=== CHECK YOUR UNDERSTANDING ===
A - According to the passage on agriculture in Italy, what share of the country's agricultural economic units are located in the south?
B - Reproduce the portion of the passage on agriculture in Italy between "Agriculture in Italy" and "15 million hectares).", inclusive.

PASSAGE TO READ Start Marker

Agriculture in Italy
What characterizes the Italian agricultural sector?
Agriculture is one of Italy’s key economic sectors, accounting for around 2.1% of GDP and 56 billion euro of turnover. With just over 12 million hectares of land used, Italian agriculture achieves more than 12% of the sector’s turnover in the EU, confirming itself as the continent’s third largest agricultural economy after France (17% with 28 million hectares) and Germany (13% with 15 million hectares).
In 2020, agricultural production had a slight decrease in volume and added value, as it was strongly conditioned by the impact of the Covid-19 pandemic.
As previously mentioned, the value of national agricultural production exceeded 56 billion euros in 2020.
- 29 billion is represented by plant crops
- 16 billion come from livestock products
- the remainder from diversification activities (support and secondary)
There is a greater concentration of agricultural economic units in the south of the country, where almost 60% of the units are located, while the rest is equally distributed between Central and North.
In general, these are farms with a rather small size: two thirds of them have an area of less than 5 hectares and more than 30% are micro-enterprises with an area that does not even reach one hectare; on the other hand, units with areas of more than 100 hectares represent a very residual share.
The northern part of Italy produces primarily grains, soybeans, meat, and dairy products, while the south specializes in fruits, vegetables, olive oil, wine, and durum wheat.

PASSAGE TO READ End Marker
SOURCE MATERIAL Start Marker

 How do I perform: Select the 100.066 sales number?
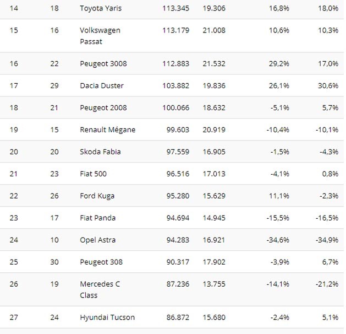point(176,107)
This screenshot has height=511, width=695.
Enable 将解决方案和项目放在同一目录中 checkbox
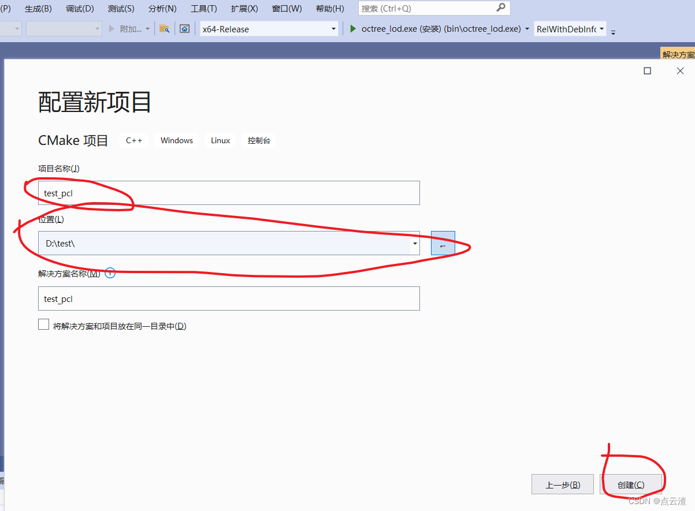coord(43,324)

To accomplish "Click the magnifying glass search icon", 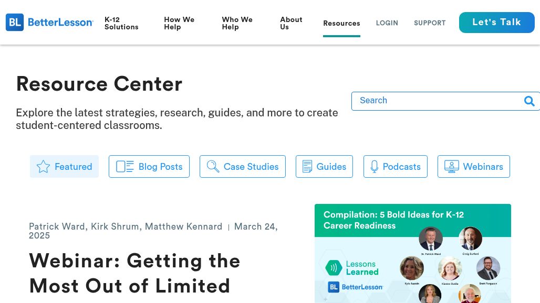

SOURCE MATERIAL End Marker

=== ANSWER SECTION ===
A - Almost 60%.

B -
Agriculture in Italy
What characterizes the Italian agricultural sector?
Agriculture is one of Italy’s key economic sectors, accounting for around 2.1% of GDP and 56 billion euro of turnover. With just over 12 million hectares of land used, Italian agriculture achieves more than 12% of the sector’s turnover in the EU, confirming itself as the continent’s third largest agricultural economy after France (17% with 28 million hectares) and Germany (13% with 15 million hectares).